__Extracted text__
::::

Comparison: Feedback Strategies
| Strategy | Improvement | Setup Time | Cost | Best For |
|---|---|---|---|---|
| Blind retry (same prompt) | 10–15% | Minimal | High (extra calls) | Testing, low-stakes |
| Generic feedback | 20–25% | Low | Medium | Most production systems |
| Specific error feedback | 30–35% | Medium | Medium | Validation-heavy systems |
| Multi-turn conversation | 35–40% | High | Medium-High | Complex extractions, high value |
Key Takeaways
- Error feedback loops increase output quality by 30–40% with no model retraining.
- Specific, detailed error messages are more effective than generic "try again" prompts.
- Maintain conversation history across retries for context and better corrections.
- Set a retry limit (3–5 retries) to avoid infinite loops and excessive costs.
- Log all validation failures and feedback attempts for analysis.
Frequently Asked Questions
How many retries should I allow?
Most production systems use 2–3 retries. Beyond that, diminishing returns kick in and costs climb. If a task fails 3 times, it likely needs a different approach (schema change, model switch, or human escalation).

::::

__Data for analysis__
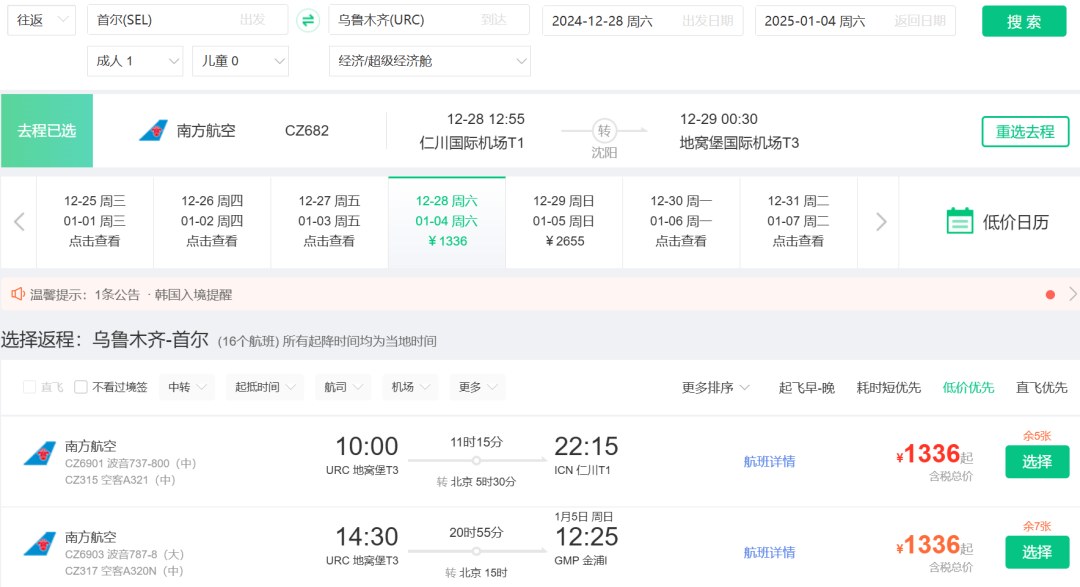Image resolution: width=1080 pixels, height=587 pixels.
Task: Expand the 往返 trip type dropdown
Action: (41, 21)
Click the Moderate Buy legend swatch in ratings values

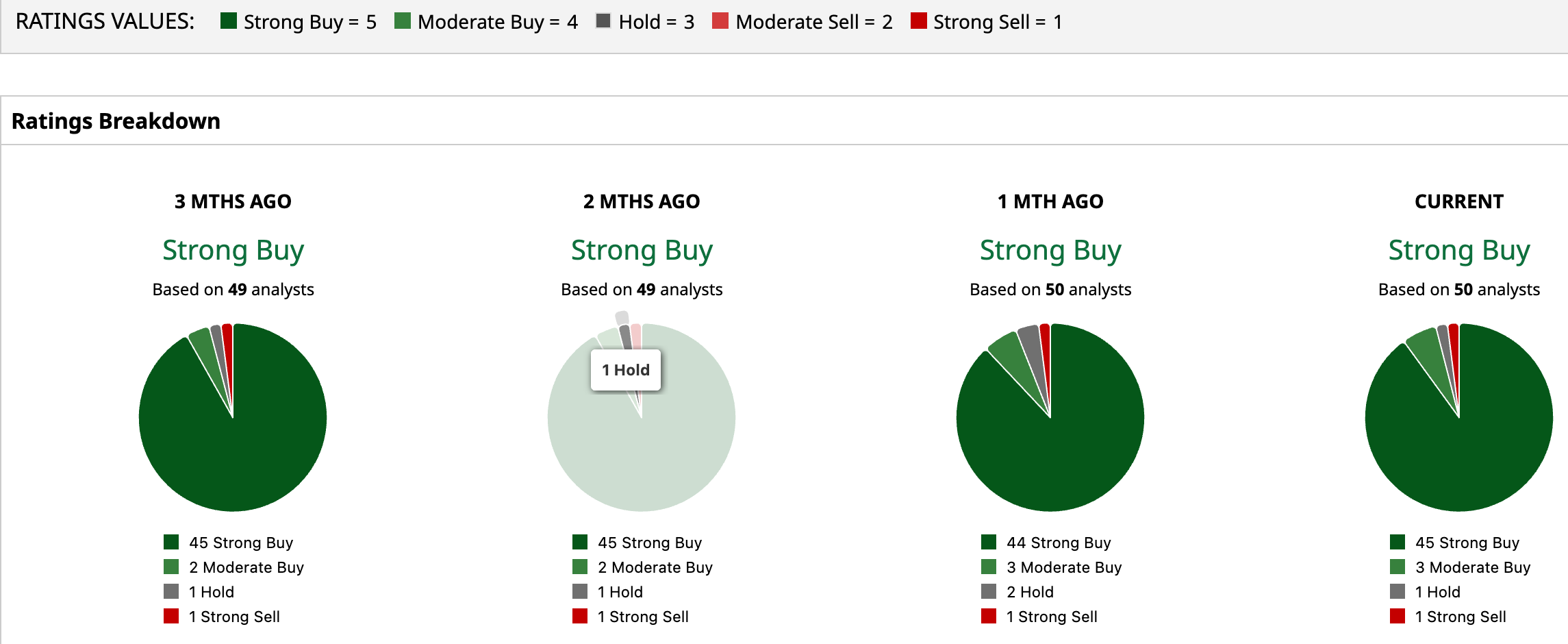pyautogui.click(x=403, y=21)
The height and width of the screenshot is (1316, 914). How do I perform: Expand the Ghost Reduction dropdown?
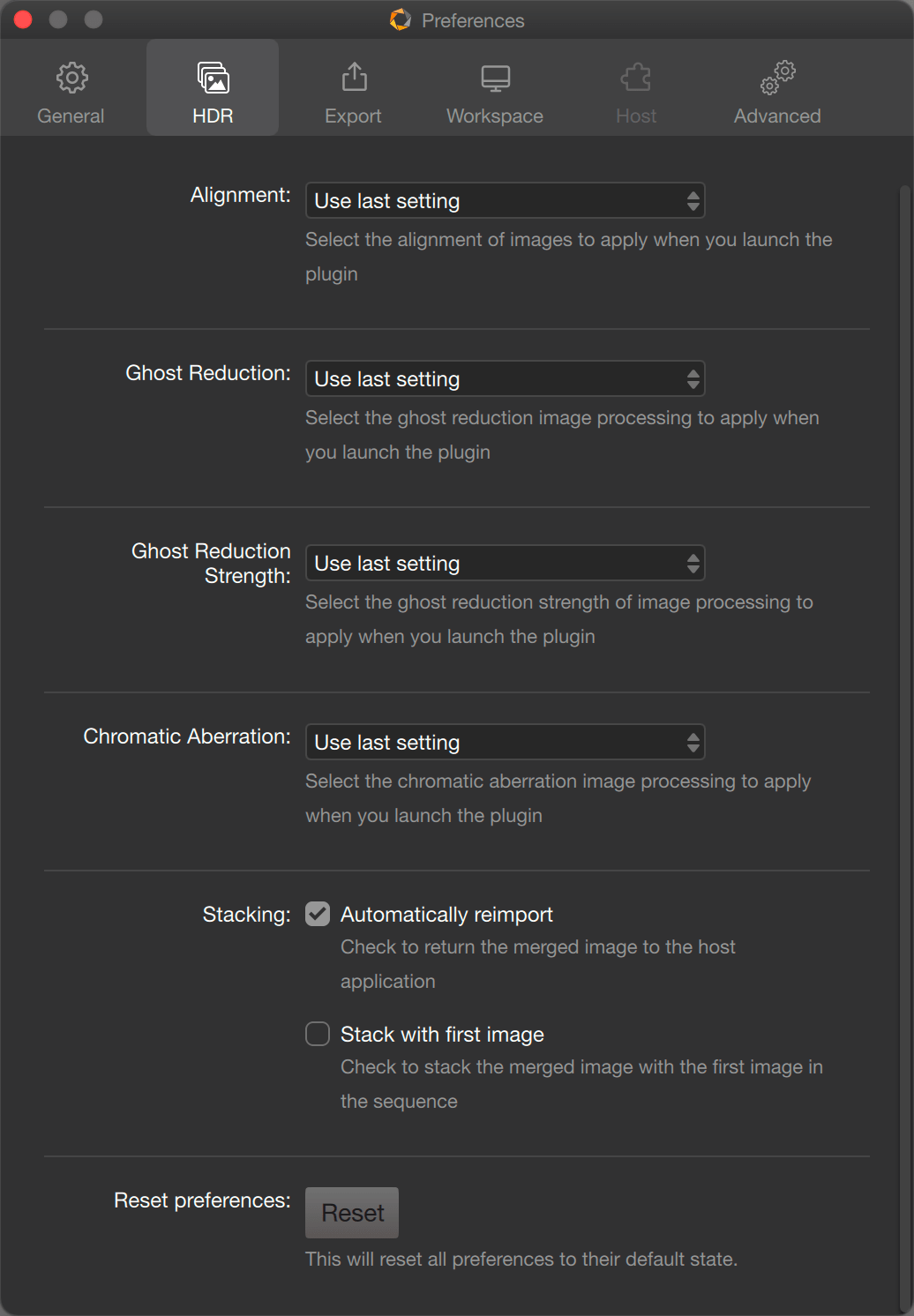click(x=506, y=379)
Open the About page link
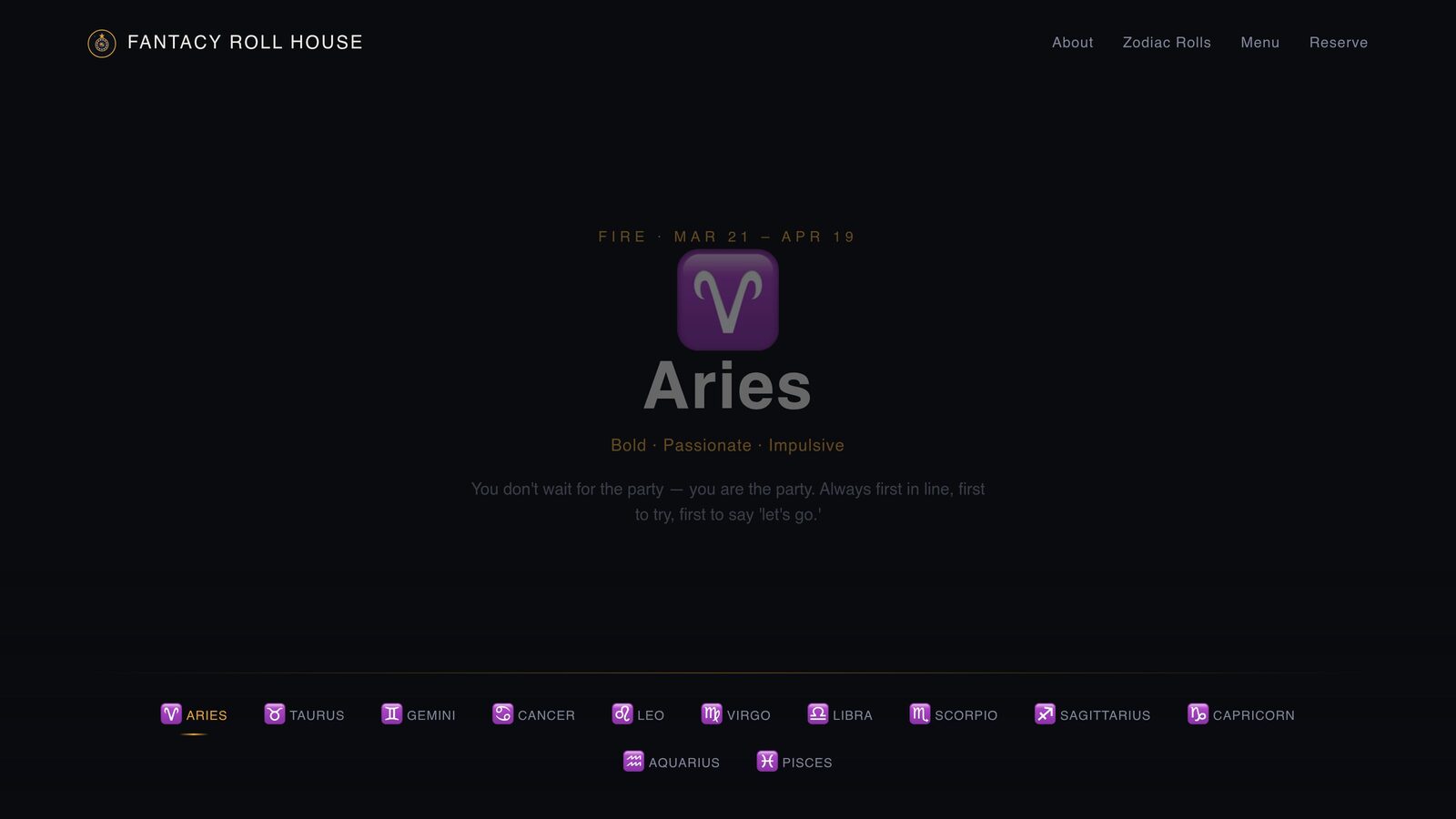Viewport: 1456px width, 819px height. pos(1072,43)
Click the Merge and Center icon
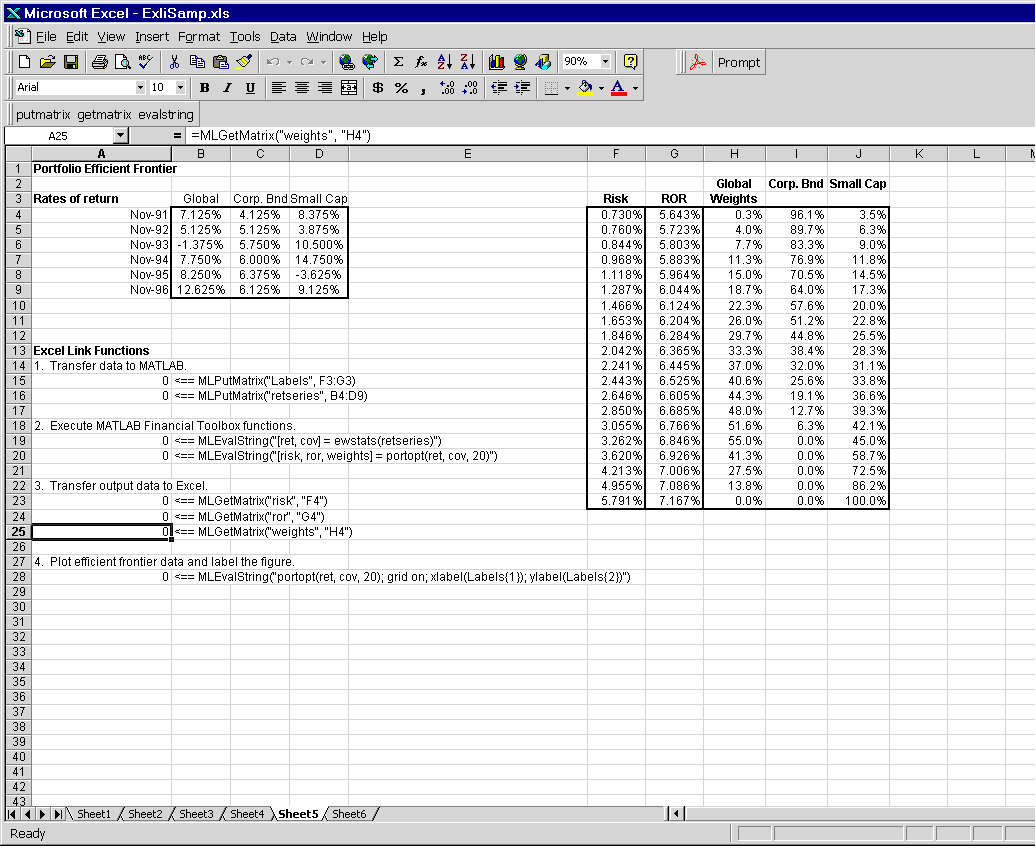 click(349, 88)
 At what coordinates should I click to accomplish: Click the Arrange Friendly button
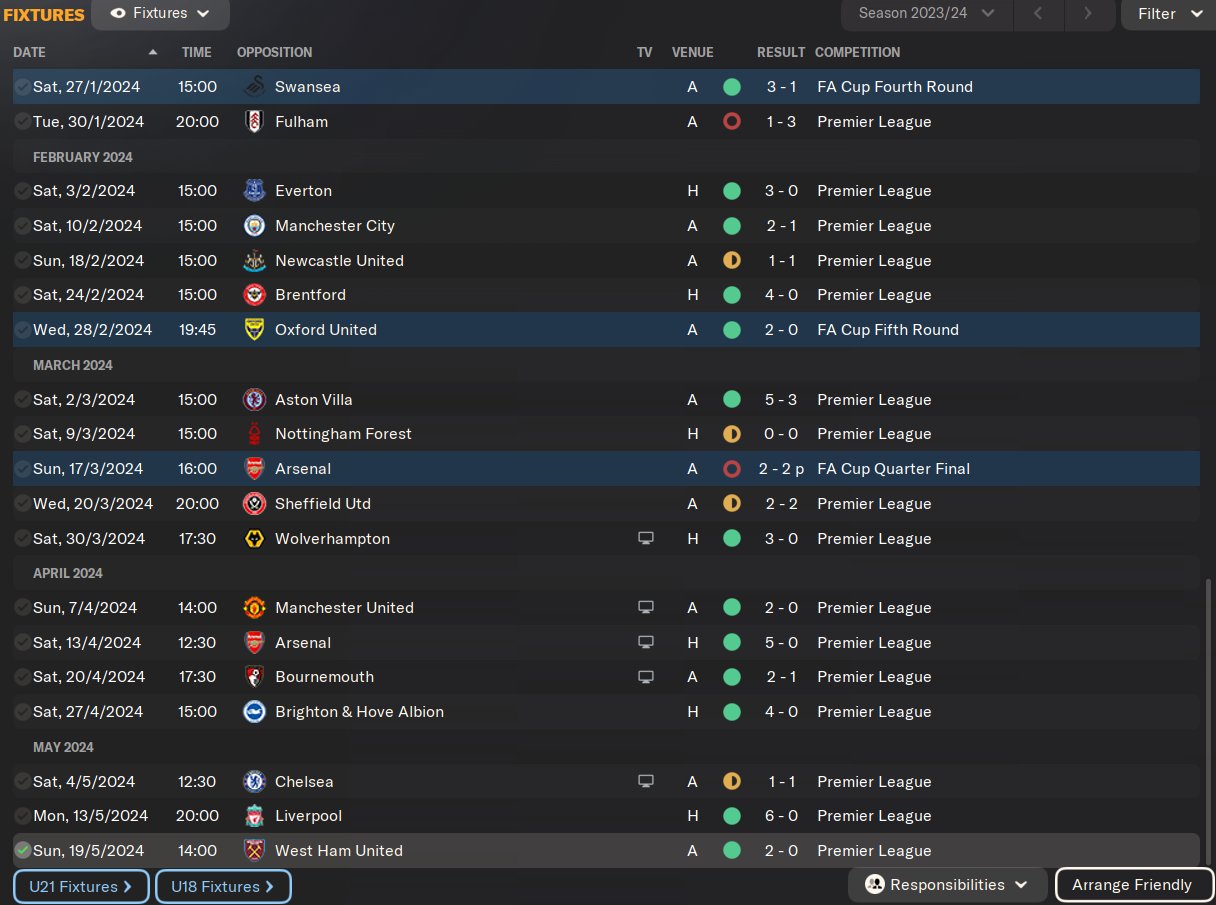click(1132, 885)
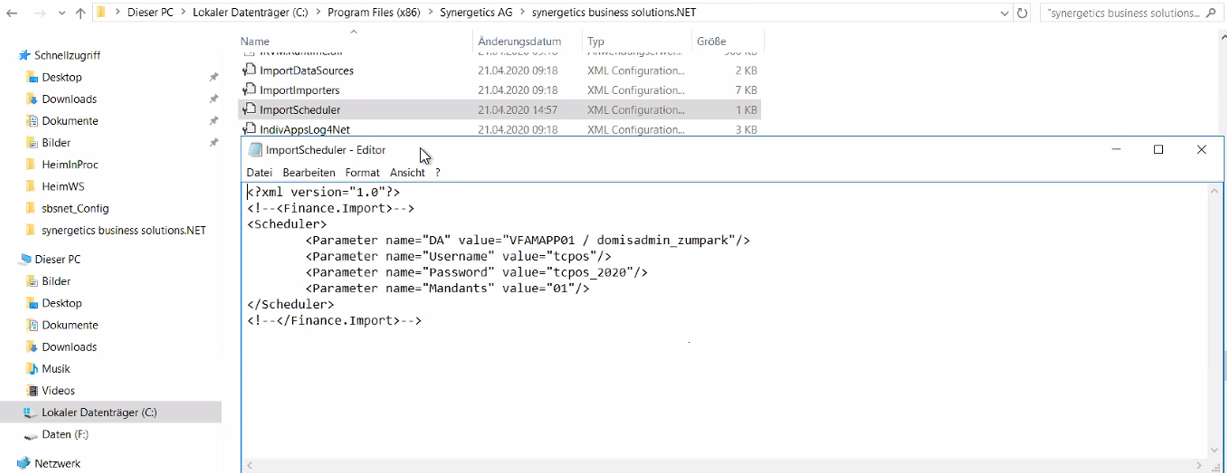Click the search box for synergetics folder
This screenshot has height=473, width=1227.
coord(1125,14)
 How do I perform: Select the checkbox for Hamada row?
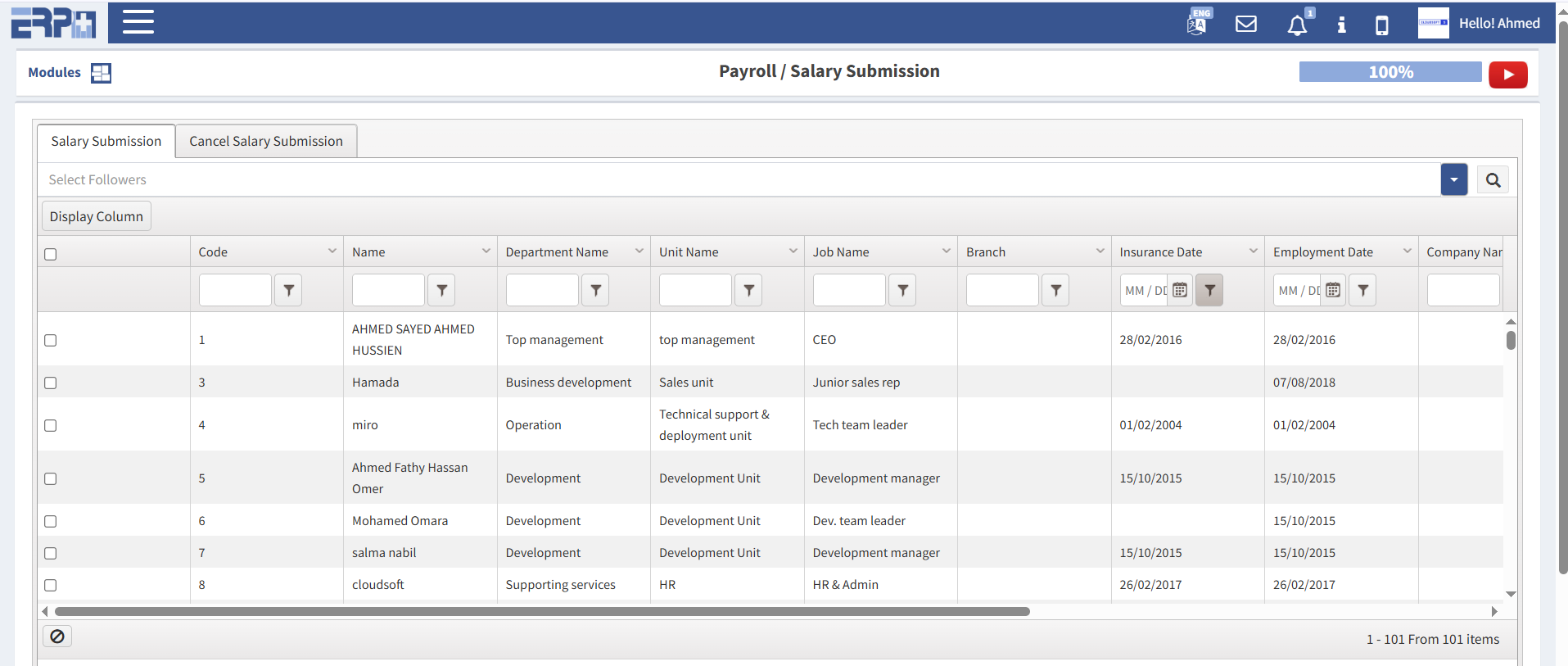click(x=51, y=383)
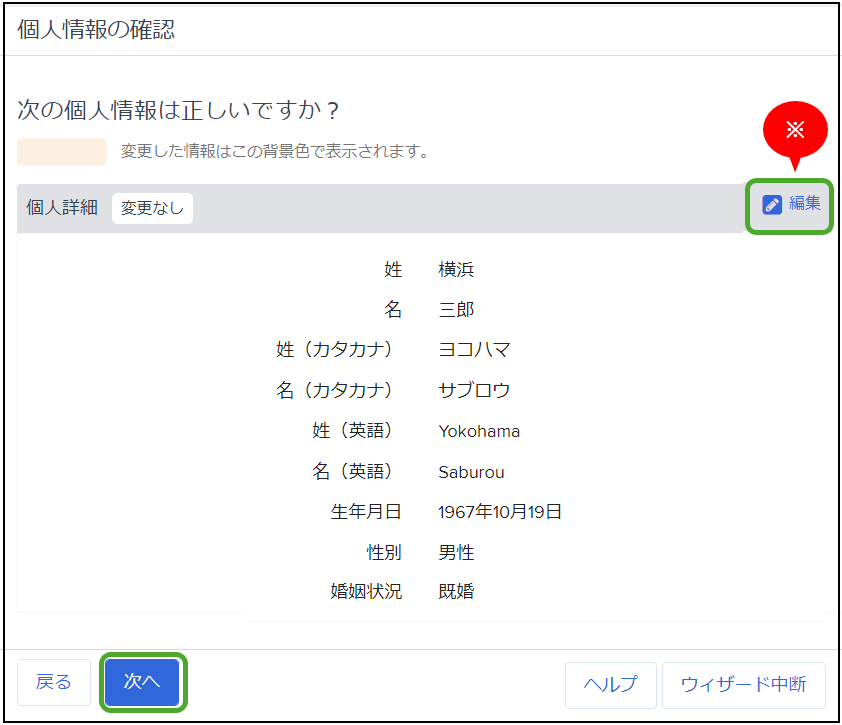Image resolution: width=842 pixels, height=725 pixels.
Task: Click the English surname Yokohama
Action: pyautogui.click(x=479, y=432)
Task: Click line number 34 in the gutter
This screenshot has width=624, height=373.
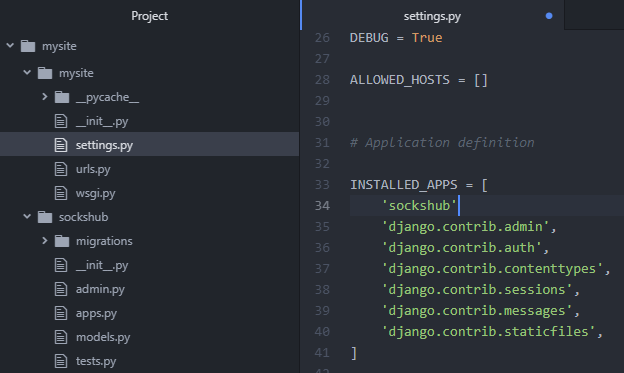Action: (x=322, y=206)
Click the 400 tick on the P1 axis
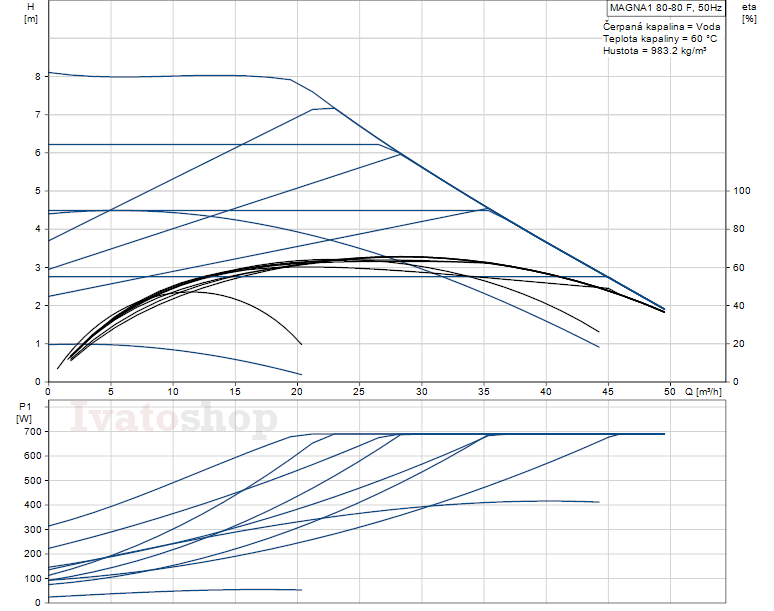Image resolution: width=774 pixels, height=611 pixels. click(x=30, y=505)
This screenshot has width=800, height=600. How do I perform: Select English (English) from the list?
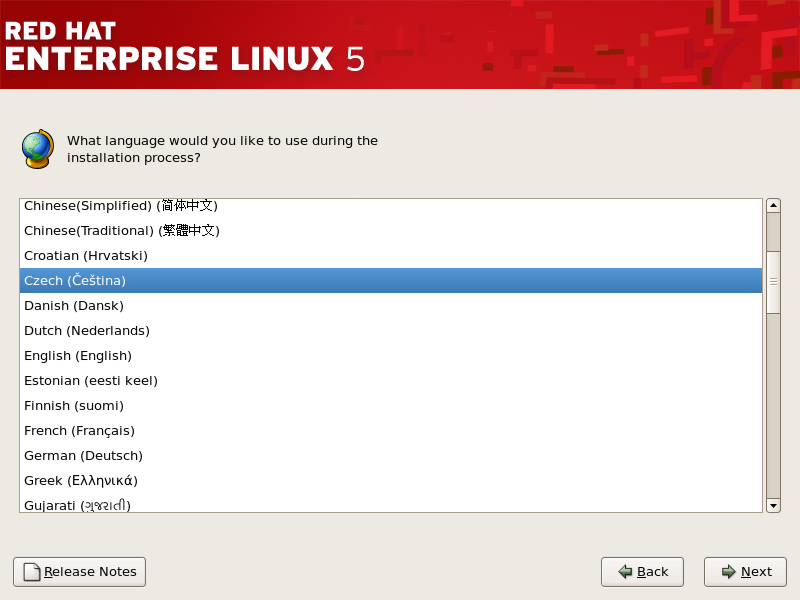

::::

__Exercise 1__
In the error-feedback excerpt, which strategy is given as best for complex extractions?
__Exercise 2__
Continue the error-feedback excerpt from the end of its last sentence.
The listing has nothing to do with the error-feedback excerpt.

__Written answer 1__
Multi-turn conversation.

__Written answer 2__
How do I know if my feedback was effective?
Track success rates before and after feedback. If feedback improves fix rate from 60% to 85%, it's working. Log the feedback messages and model whether certain feedback patterns are more effective.
Can I use feedback loops with streaming responses?
Yes, but it's complex. You'd buffer the response, then validate and retry. For streaming, consider validating incrementally (once a complete JSON object is available) or using constrained generation.
What if the LLM keeps failing the same way?
It's time to change the schema, the prompt, or the model. Repeating the same feedback isn't productive. Escalate to a human or fall back to a default value.